> [Source text]:
+++++
In this instance, Vikramaditya defeated the Pallava prince Nandipotivarman who opposed him and claimed enormous tribute from him. However, he did not ransack the capital, instead visiting temples and giving gifts to the Brahmins in a show of largess. It is at this stage that he made the victory-inscription at the Rajasimhesvara temple, which was fully made of stone unlike most of the temples of the time.

The Story of Avenging an Insult

When the Pallava King Narasimhavarman overran and sacked Badami in the 13th year of his rule, he had an inscription done on the wall of the Mallikarjuna temple in the town celebrating his victory. This inscription had thereafter been a source of constant irritation to the Chalukyas since it diminished their power, prestige and pride. This was one of the major reasons for Vikramaditya adopting a resolute aggressive stance against the Pallavas from the time of his becoming the crown prince. After capturing Kanchi, Vikramaditya had the opportunity to repay this insult in kind. He confiscated the entire wealth and property of the Rajasimhesvara temple in Kanchi and then in a display of magnanimity, returned it all to the Gods. However, he engraved the fact of the defeat of the Pallavas and recorded his capture of their capital on the back of the main pillar in the Mandapa in the temple. The balance sheet between the two dynasties had been equalised. Unlike the Pallavas, he did not sack the capital but left the city as he found it.
+++++
> [Rows of pointing data]:
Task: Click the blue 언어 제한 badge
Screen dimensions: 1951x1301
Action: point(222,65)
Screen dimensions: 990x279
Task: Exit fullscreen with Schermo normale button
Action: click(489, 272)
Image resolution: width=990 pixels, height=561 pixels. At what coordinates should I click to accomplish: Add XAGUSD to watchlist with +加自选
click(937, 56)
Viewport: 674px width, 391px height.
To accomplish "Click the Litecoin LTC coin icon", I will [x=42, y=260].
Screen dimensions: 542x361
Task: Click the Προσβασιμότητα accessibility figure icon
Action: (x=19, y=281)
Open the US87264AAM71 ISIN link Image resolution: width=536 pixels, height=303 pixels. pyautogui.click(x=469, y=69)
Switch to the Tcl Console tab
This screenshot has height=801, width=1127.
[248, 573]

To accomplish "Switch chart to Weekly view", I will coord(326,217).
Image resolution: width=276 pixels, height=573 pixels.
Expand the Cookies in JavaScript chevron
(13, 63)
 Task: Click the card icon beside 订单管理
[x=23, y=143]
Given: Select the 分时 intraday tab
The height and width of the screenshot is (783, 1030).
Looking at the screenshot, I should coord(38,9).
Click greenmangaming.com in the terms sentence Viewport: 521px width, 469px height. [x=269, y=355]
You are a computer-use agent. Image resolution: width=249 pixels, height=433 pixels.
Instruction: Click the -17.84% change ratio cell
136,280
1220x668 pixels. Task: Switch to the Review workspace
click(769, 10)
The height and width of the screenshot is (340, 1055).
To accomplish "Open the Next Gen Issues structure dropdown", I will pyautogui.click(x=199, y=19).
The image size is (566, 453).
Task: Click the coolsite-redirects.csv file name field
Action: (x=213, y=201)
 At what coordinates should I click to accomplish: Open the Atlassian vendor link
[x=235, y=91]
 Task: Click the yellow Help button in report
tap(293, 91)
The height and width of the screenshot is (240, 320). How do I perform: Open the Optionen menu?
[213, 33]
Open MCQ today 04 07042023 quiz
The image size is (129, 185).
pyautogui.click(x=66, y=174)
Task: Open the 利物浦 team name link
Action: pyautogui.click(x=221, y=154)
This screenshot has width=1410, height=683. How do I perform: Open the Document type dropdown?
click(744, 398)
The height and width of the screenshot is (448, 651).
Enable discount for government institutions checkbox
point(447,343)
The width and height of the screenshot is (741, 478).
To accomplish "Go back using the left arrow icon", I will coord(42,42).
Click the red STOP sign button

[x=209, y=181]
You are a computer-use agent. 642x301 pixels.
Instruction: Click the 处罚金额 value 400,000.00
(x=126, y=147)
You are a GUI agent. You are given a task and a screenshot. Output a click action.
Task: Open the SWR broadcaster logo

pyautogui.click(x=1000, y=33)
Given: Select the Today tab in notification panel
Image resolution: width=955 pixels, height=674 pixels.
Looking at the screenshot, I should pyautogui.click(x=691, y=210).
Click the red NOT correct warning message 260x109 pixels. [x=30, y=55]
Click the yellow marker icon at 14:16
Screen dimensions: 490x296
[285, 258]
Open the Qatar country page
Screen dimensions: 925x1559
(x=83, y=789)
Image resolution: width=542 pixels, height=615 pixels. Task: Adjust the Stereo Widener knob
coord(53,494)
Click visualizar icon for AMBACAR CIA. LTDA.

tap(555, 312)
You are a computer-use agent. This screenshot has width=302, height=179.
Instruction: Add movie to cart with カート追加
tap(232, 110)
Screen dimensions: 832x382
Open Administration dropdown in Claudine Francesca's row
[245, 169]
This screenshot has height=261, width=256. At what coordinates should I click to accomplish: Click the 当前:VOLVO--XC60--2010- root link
+++++
> [Task set]:
[1] Summarize the passage on Vikramaditya and the Pallavas in two sentences.
[2] Rewrite the entries starting at the first line and ending at the line containing "Action: (x=19, y=281)", replacing "watchlist" with "favorites list" and leaving everything else unchanged.

> [Written responses]:
[1] Vikramaditya defeated the Pallava prince Nandipotivarman and claimed enormous tribute, but he did not ransack the capital, visiting temples and giving gifts to the Brahmins instead. In Kanchi he confiscated the wealth of the Rajasimhesvara temple and then returned it all to the Gods, and he engraved a record of the Pallava defeat on the temple's main pillar, repaying the insult of the victory inscription that the Pallava King Narasimhavarman had placed on the Mallikarjuna temple after sacking Badami.

[2]
Task: Click the blue 언어 제한 badge
Screen dimensions: 1951x1301
Action: point(222,65)
Screen dimensions: 990x279
Task: Exit fullscreen with Schermo normale button
Action: click(489, 272)
Image resolution: width=990 pixels, height=561 pixels. At what coordinates should I click to accomplish: Add XAGUSD to favorites list with +加自选
click(937, 56)
Viewport: 674px width, 391px height.
To accomplish "Click the Litecoin LTC coin icon", I will [x=42, y=260].
Screen dimensions: 542x361
Task: Click the Προσβασιμότητα accessibility figure icon
Action: (x=19, y=281)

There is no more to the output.